Pinot Noir:  Mushrooms. The. Best. Wine. Partner. Ever. Quite simply, a match made in heaven. Specifically, mushrooms should be wild, not those tasteless button variety. We’re talking about porcini, morels, golden trumpet, shitake, whichever variety you can get ahold, or even better a mix, that has a truly “earthy” taste. A good Pinot Noir also evokes this same flavor. For this delicate grape also consider pairing earthy tubers like native potatoes, sweet potatoes, or roasted beets drizzled with a touch of truffle oil. We are drinking a lot of generous, intense Pinot Noirs from the San Antonio valley that have this earthiness but lots of fruit and body. Think Pinot pairing with veggies stops here? No way. Give hearty bean dishes a go with a Pinot with a more moderate body and fruit forward notes like Chile’s delicious porotos Granados (corn-fresh bean-pumpkin-basil stew) or a warm bean salad with sage. Honestly, this grape is a chameleon and goes well with so many vegetables.
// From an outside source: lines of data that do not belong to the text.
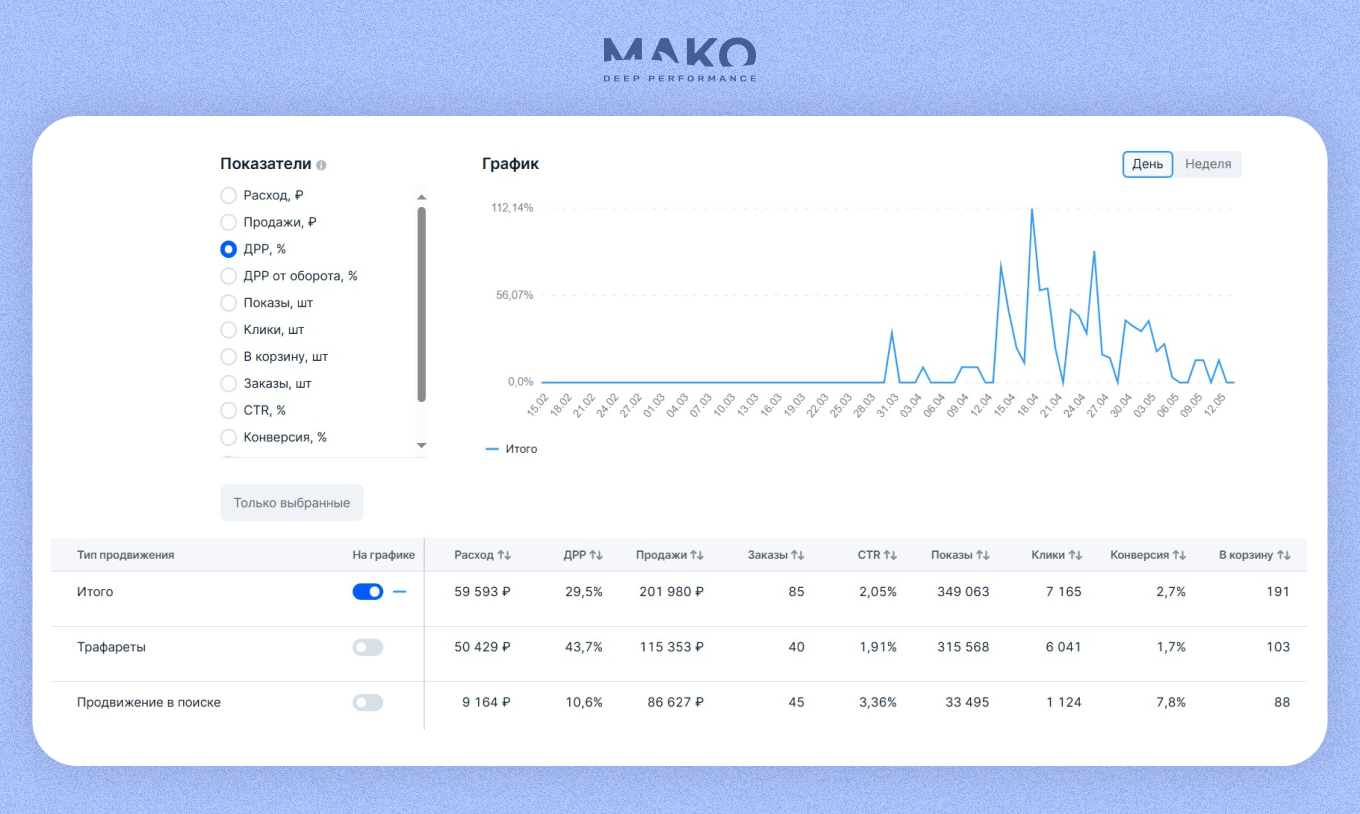Sort table by Продажи column arrows
Image resolution: width=1360 pixels, height=814 pixels.
tap(697, 555)
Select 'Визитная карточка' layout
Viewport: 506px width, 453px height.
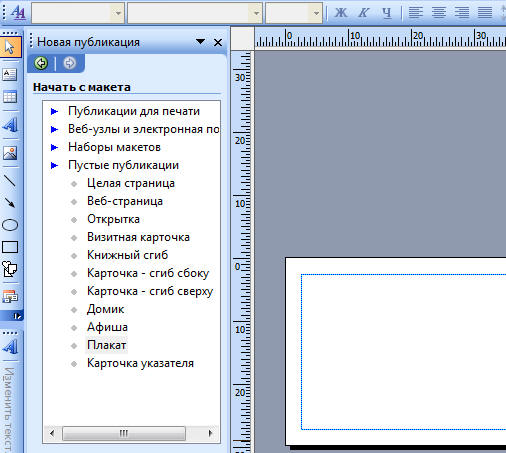click(138, 237)
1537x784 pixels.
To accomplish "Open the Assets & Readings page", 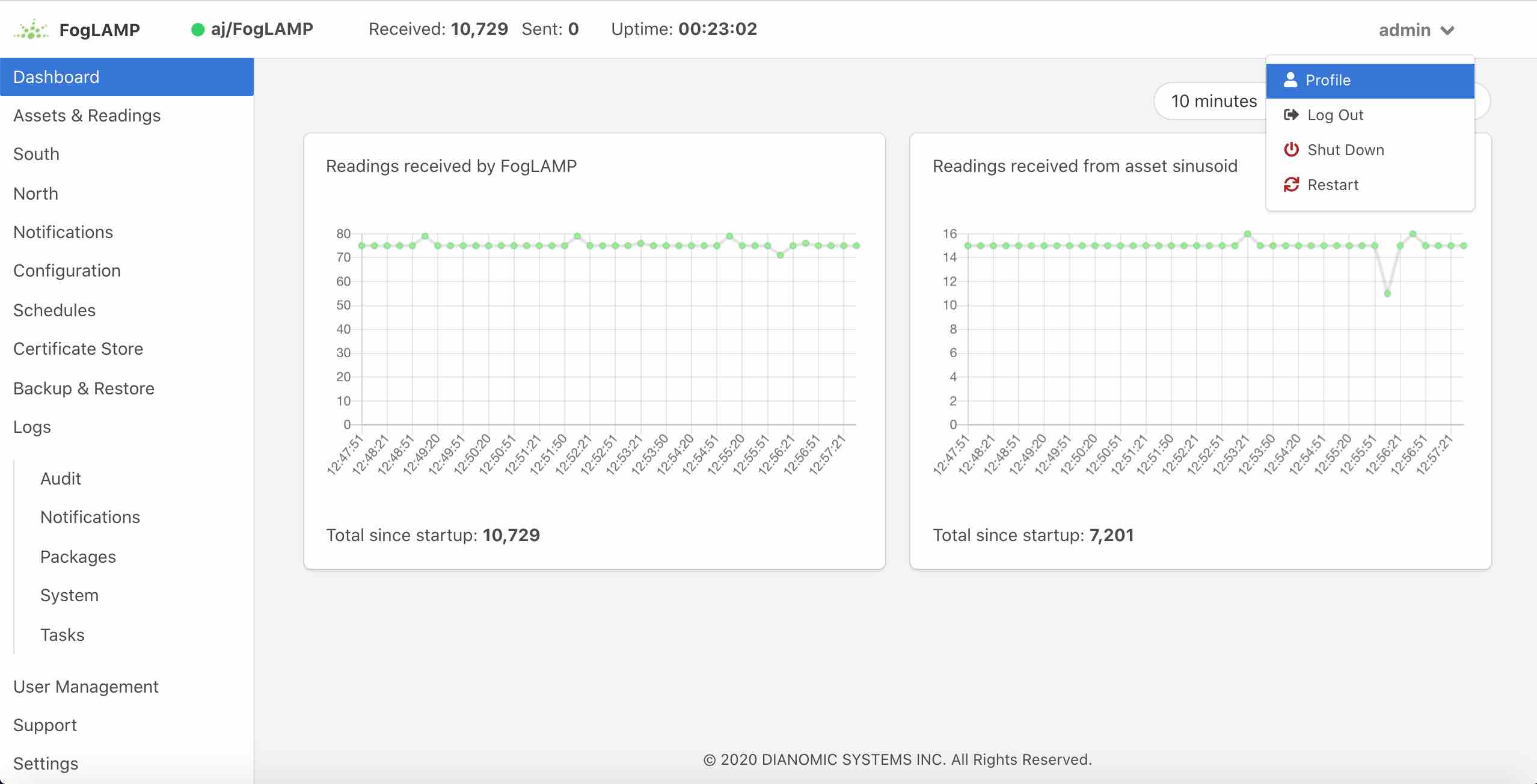I will point(87,115).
Mix it up and see what works for you.

Medium Reds: In this category, I include Merlot, Carmenere, Carignan and some of the Malbecs that are not “bodybuilders”. Although these wines are all made from different grapes and have their own unique personalities, the common thread here is smooth tannins and good acidity. This is a total turbocharger for flavor. What’s working behind the pairings is the concentration of natural sugars present in the vegetables that turns them into a manjar, or culinary delight. Once again, here we bring in earthy vegetables like spuds, beets, parsnips, pumpkins and squash, roasted peppers to complement a red of this style. Concrete examples. Roasted vegetable lasagna is an ideal mate for a red like this since its intense, deep flavor is “lightened” up by the brightness and fruitiness of the wine on the palate. However, the star pairing is, without a doubt, tomato in all its (cooked) forms. Homemade marinara sauce, roasted cherry tomatoes, roasted tomato soup, bruschetta, however you want it, the acid in those tomatoes twists and turns with the acid in these reds and leaves you wanting more.

Tannic Reds: Cabernet Sauvignon and Syrah are a bit more difficult to pair with vegetarian dishes since their tannic structure begs for ingredients with fat (usually animal). Of my best experiments so far, roasted eggplant has emerged as the champion given its smoky notes and inherent “meatiness”. I have made some killer dishes like vegan eggplant Parmesan (gluten free I may add, substitute almond meal for bread crumbs), and Greek vegetarian moussaka. The combo of pumpkin with sage leaves fried in olive oil (ravioli, soup, mashed) works incredibly well with Chilean coastal Syrah from San Antonio or Casablanca as the wine from this region takes on herbaceous notes of thyme and wild sage.

These pairings and tips are by no means exhaustive. It’s the tip of the iceberg on my path of learning to tastily pair vegetables and wines. What’s certain, though, is that there are thousands of possibilities.